Excerpt to read: Begin

2014년 12월 10일 수요일

Interest Rate in Indonesia

     The Bank of Indonesia (BI) decided to increase base interest rate by 25bp, from 7.50% to 7.75%, on November 18 to stabilize inflation rate, and strength the Government’s fuel subsidy reform. The BI aimed to lower the inflation expectation, and ensure that inflationary pressures remain under control. Indonesia’s inflation rate spiked up from 4.8% to 6.2% in a month after the Indonesian president Widodo started his term on October 20. Indonesia already experienced a steep uprising inflation rate when fuel price increased by 22% in mid-2013. Indonesia is again experiences spiking inflation rate even before the reform is implemented.

     This 25bp increased interest rate expects to stabilize consumer price, which strengths the President Widodo’s energy reform. If price is stabilized while fuel subsidy is reduced, the government is likely to save almost IDR120 trillion ($9.6 billion) to use for infrastructure and social welfare including education and medical industries. The government expects this policy to attract more foreign investments.

     Yet there is a concern about the BI’s monetary policy that goes opposite to current monetary policy trend to low the interest rate. The PBOC cut interest rate by 40bps, from 6.0% to 5.4%, and indicates additional interest rate cut in the future, the BOJ put additional stimulus around 80 trillion yen ($682 billion) by expanding quantitative easing, the ECB is expected to add as much as 1 trillion euros ($1.24 trillion).


     Some say that Indonesia’s economic structure is vulnerable to external economy that this increased interest rate will delay economic growth. After quantitative easing is over, rupiah can be dramatically depreciated that another financial crisis will be occurred. Rupiah has been depreciated around 23% from a year earlier, and its current account decreases as oil import increases to catch up the local demand. While GDP rose only 5.01% in Q3, Indonesia’s current account deficit is declined to 3.07%, similar level with financial crisis period.

Figure 1Indonesia Current Account to GDP. It is similar level with financial crisis period.
Source: Bank of Indonesia, tradingeconomics.com
     But there is a bright side of Indonesia economy. Unlike financial crisis period, Indonesia’s foreign exchange reserves grows almost 8 times larger; it is large enough to protect exchange rate. Import in oil, which was the majority reason for decline in current account, is decreasing as its consumption declines as a result of energy reform. Indonesia’s financial market is still vulnerable to external sources, but Indonesia has a large domestic market to stabilize economic growth when other countries implement Exit Plan.

Figure 2Indonesia Foreign Exchange Reserve. It is continuously increasing.
Source: Bank of Indonesia, tradingeconomics.com
     The BI’s decision to rise interest rate aims at both stabilizing inflation rate and economic growth at the same time. Even though its economic growth slows down last two quarters, this new interest rate will help the president Widodo’s policy to increase government spending and foreign investment, and recover its growth rate.

Excerpt to read: End

▶ [Prompt 1]: Please copy the piece on Indonesia's interest rate verbatim, everything from "Figure 1Indonesia Current" down to "implement Exit Plan.".
▶ [Prompt 2]:
Answer these questions from the piece on Indonesia's interest rate:
(a) To what level did the Bank of Indonesia raise its base interest rate on November 18?
(b) On what date did President Widodo start his term?
(c) About how much has the rupiah depreciated from a year earlier?

Material shown: Begin

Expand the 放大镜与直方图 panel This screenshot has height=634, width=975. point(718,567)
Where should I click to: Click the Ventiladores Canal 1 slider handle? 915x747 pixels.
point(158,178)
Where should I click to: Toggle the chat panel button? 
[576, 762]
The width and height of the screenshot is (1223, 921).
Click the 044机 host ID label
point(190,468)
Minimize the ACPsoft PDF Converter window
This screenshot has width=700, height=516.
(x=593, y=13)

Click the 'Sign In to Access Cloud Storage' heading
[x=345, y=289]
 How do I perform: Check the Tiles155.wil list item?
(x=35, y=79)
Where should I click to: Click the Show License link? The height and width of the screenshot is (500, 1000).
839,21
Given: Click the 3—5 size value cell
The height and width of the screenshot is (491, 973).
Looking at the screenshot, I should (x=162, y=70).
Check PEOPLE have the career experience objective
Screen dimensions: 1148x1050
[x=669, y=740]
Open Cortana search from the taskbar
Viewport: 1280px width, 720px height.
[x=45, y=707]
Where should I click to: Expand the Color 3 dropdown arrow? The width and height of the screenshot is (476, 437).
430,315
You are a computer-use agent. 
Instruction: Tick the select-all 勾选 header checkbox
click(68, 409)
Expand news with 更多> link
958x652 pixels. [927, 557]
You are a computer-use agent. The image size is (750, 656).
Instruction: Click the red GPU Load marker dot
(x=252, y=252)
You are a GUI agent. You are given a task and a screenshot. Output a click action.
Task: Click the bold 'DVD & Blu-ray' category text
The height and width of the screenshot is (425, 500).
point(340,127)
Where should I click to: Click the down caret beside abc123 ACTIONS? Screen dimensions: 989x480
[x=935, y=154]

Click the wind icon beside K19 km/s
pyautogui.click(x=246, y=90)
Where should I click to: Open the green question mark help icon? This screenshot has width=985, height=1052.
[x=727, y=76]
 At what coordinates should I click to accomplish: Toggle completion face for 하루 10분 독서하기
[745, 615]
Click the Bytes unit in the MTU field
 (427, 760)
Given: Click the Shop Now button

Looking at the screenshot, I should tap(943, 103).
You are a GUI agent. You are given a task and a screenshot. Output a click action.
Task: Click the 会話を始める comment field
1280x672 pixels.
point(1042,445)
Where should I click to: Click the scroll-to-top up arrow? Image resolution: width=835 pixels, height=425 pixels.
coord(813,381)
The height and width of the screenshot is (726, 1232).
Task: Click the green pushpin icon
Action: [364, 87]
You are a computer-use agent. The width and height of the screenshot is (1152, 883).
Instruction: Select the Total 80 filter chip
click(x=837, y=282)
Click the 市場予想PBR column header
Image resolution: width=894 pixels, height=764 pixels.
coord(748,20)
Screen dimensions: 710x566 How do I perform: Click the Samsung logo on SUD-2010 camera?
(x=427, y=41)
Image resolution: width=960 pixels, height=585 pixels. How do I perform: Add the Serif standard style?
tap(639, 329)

Material shown: End

▶ [Response box 1]:
Figure 1Indonesia Current Account to GDP. It is similar level with financial crisis period.
Source: Bank of Indonesia, tradingeconomics.com
     But there is a bright side of Indonesia economy. Unlike financial crisis period, Indonesia’s foreign exchange reserves grows almost 8 times larger; it is large enough to protect exchange rate. Import in oil, which was the majority reason for decline in current account, is decreasing as its consumption declines as a result of energy reform. Indonesia’s financial market is still vulnerable to external sources, but Indonesia has a large domestic market to stabilize economic growth when other countries implement Exit Plan.

▶ [Response box 2]:
(a) 7.75%, up 25bp from 7.50%
(b) October 20
(c) Around 23%